Durante una rueda de prensa ofrecida antes del acto oficial de la empresa estatal Santa Cruz Puede S.A.U., Vidal fue consultado por el conflicto con el gremio docente. “En los próximos días voy a hacer un análisis muy profundo de lo que viene sucediendo en los últimos años con ADOSAC”, anticipó el mandatario.
El gobernador aseguró que su administración priorizó la mejora salarial desde el primer día de gestión. “Este gobierno no se quedó con un salario como hicieron otros gobiernos. Todo lo contrario, discutimos paritarias e incluso en el primer año superamos ampliamente la inflación anual”, explicó.
Vidal remarcó que en 2024 también se han aplicado mecanismos de actualización salarial. “Superamos la inflación, firmamos cláusulas gatillo, hacemos todo lo que podemos con los escasos recursos que hay”, señaló, y agregó: “Ojalá pudiéramos trabajar para otorgar mejores salarios, pero es un momento muy difícil para el país y también para la provincia. Asumimos en una provincia endeudada”, afirmó.
El mandatario insistió en que la totalidad de los recursos disponibles se destinan al pago de sueldos. “Esta provincia tiene más de 47.000 trabajadores estatales activos y más de 22.000 pasivos. La realidad es que no hay más plata de la que hay. Lo que llega se destina plenamente a salarios, más lo que se distribuye a los Municipios”, explicó.
Consultado por la cantidad de medidas de fuerza impulsadas por el gremio docente, Vidal distinguió entre distintos sectores del magisterio: “Hay docentes con vocación de servicio que realmente quieren trabajar y se preocupan por llevar adelante las escuelas públicas”, afirmó. Sin embargo, apuntó también contra sectores del gremio: “Hay otras facciones que hacen política, y los que hacen política están perjudicando a nuestros hijos”.

# Tareas a realizar:
(a) Responde estas preguntas sobre el fragmento:
(i) ¿Cómo se llama la empresa estatal cuyo acto oficial se menciona?
(ii) ¿Qué firmaron, según Vidal, como mecanismo de actualización salarial en 2024?
(iii) ¿Cuántos trabajadores estatales activos tiene la provincia, según el gobernador?
(b) Transcribe sin cambios todo lo que va en el fragmento desde "Durante una rueda" hasta "anticipó el mandatario.".
Las líneas que siguen no guardan relación con el fragmento.

# Líneas proporcionadas:
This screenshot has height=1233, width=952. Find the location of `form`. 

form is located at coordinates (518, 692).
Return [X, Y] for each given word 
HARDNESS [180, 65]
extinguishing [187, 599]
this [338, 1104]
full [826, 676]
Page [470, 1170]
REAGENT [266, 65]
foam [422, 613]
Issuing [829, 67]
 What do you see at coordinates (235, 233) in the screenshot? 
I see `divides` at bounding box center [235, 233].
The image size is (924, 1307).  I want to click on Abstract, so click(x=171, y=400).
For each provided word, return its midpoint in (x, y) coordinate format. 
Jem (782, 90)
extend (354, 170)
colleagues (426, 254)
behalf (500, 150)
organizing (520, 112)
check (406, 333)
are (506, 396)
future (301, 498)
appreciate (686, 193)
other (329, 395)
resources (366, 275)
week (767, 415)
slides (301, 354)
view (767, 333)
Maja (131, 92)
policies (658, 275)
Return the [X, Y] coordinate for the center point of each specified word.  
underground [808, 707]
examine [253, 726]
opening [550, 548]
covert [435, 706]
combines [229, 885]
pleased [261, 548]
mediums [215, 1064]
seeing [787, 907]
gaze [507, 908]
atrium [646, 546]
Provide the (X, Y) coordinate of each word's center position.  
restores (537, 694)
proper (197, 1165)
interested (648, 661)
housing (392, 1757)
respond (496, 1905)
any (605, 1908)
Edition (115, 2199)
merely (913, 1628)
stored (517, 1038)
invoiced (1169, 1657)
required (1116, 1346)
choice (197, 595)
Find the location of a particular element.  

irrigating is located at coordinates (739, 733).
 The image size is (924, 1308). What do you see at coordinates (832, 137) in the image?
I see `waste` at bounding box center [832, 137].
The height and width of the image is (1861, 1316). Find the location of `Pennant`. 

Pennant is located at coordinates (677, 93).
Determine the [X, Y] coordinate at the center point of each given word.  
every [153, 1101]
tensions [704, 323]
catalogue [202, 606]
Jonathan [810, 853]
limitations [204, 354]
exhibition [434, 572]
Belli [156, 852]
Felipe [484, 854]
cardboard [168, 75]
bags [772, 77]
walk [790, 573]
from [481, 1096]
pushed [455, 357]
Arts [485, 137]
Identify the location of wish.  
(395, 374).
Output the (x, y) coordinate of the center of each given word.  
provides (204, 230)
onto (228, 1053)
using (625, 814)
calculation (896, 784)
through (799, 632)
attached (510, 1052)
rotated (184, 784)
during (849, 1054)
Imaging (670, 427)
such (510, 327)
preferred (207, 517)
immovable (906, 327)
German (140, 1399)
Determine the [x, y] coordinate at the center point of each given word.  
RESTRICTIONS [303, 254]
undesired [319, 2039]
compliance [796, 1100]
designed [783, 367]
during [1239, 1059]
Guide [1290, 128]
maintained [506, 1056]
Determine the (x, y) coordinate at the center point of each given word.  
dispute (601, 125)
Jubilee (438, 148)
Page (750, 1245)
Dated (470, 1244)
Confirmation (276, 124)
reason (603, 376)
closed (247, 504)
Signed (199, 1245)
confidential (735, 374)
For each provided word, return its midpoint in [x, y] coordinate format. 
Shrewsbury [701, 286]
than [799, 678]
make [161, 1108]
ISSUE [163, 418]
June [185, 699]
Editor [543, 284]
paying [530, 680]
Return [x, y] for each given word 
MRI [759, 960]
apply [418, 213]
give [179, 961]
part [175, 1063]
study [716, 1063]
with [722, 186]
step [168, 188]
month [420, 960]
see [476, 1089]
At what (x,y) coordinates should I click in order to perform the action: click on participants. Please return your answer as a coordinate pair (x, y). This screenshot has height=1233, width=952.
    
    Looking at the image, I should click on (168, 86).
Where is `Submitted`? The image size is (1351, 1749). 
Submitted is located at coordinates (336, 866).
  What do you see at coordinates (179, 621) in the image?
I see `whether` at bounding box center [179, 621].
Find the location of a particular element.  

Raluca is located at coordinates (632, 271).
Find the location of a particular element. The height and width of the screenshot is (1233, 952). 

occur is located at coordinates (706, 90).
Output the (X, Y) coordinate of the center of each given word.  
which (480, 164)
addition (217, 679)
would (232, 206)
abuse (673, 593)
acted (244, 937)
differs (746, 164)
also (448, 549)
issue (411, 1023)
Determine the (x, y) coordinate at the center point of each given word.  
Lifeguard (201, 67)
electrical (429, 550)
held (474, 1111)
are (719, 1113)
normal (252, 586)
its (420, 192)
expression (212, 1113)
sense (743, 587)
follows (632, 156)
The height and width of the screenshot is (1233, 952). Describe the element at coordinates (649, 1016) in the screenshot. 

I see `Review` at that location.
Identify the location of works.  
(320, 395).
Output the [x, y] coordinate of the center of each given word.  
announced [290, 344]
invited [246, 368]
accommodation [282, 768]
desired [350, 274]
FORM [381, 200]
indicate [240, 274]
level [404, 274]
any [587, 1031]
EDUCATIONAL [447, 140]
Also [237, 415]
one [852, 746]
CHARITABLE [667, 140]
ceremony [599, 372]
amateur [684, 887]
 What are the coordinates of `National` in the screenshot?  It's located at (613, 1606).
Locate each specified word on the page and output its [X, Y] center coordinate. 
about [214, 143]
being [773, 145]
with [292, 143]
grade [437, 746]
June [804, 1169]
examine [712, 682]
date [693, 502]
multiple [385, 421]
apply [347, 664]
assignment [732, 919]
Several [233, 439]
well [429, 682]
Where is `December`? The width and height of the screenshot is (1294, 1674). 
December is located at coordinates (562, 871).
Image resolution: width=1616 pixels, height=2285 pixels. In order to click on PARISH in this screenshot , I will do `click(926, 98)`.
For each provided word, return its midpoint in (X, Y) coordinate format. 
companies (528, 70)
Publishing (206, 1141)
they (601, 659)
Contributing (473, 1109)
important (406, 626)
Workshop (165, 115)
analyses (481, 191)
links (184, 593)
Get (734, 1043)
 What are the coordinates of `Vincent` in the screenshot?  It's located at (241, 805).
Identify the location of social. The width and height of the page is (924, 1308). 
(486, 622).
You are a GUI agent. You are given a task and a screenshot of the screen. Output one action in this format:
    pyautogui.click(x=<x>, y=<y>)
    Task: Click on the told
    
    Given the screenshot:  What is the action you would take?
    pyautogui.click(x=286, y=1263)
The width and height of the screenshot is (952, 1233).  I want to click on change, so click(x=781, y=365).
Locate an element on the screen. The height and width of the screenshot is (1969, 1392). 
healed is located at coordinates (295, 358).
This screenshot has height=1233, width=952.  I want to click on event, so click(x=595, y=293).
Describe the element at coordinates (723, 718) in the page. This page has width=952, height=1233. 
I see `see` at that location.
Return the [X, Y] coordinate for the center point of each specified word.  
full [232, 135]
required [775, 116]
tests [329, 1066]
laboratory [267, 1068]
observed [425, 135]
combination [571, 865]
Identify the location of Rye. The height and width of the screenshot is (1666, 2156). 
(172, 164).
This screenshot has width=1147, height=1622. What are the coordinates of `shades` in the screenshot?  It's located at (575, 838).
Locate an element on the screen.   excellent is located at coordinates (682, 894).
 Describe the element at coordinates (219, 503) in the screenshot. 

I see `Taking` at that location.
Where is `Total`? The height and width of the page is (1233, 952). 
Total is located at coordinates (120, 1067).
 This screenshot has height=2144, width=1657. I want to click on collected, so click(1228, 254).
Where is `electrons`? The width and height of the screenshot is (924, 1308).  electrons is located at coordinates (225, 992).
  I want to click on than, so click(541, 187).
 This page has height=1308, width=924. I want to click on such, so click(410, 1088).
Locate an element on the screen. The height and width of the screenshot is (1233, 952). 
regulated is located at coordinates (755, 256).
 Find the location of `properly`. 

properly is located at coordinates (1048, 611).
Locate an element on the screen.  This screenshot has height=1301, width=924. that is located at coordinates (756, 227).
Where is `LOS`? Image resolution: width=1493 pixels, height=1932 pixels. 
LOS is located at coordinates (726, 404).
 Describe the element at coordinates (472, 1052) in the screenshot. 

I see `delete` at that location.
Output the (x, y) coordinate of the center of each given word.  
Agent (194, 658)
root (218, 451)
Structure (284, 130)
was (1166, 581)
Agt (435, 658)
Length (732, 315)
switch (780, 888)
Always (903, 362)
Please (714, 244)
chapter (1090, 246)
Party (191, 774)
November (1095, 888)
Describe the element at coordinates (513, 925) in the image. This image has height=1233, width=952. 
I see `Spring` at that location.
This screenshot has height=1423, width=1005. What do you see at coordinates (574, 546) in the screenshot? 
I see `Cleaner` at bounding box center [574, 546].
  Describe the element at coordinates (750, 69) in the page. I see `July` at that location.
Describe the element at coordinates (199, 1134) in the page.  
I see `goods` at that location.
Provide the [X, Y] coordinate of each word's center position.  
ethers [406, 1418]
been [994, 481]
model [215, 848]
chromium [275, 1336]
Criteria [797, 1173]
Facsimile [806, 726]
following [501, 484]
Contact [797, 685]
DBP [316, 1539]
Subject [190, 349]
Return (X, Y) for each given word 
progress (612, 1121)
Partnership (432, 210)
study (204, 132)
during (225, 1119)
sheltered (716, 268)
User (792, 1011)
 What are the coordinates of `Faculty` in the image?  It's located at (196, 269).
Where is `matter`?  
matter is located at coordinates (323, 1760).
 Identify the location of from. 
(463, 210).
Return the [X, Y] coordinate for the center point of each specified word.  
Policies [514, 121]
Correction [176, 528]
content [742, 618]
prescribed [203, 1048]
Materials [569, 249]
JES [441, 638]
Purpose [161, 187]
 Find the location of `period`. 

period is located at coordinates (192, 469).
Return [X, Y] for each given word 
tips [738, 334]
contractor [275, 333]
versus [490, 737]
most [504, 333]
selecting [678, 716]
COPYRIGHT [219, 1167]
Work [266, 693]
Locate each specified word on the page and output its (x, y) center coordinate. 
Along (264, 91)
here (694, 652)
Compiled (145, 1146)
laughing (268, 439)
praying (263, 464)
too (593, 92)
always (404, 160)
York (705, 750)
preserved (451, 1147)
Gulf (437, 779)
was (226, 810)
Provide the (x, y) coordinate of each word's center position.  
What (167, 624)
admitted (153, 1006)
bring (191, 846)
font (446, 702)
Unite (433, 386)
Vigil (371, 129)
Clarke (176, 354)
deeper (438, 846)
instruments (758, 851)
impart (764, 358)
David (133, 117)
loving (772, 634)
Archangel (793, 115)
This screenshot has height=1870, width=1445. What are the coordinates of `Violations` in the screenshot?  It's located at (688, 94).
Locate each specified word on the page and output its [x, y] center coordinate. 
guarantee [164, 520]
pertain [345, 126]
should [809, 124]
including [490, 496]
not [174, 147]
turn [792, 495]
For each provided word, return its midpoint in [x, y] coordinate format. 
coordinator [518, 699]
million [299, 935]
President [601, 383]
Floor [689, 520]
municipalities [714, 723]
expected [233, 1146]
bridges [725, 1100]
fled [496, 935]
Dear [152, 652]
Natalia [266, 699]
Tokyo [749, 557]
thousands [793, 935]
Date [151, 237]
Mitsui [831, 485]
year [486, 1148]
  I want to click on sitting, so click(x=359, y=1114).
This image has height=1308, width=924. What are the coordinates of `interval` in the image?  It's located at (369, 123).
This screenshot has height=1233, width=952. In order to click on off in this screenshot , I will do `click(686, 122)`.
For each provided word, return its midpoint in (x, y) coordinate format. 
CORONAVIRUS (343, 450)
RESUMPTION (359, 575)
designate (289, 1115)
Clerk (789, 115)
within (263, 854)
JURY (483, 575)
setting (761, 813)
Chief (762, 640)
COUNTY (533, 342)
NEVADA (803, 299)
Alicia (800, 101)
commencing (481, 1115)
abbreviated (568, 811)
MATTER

# Respuestas esperadas:
(a)
(i) Santa Cruz Puede S.A.U.
(ii) Cláusulas gatillo.
(iii) Más de 47.000.

(b)
Durante una rueda de prensa ofrecida antes del acto oficial de la empresa estatal Santa Cruz Puede S.A.U., Vidal fue consultado por el conflicto con el gremio docente. “En los próximos días voy a hacer un análisis muy profundo de lo que viene sucediendo en los últimos años con ADOSAC”, anticipó el mandatario.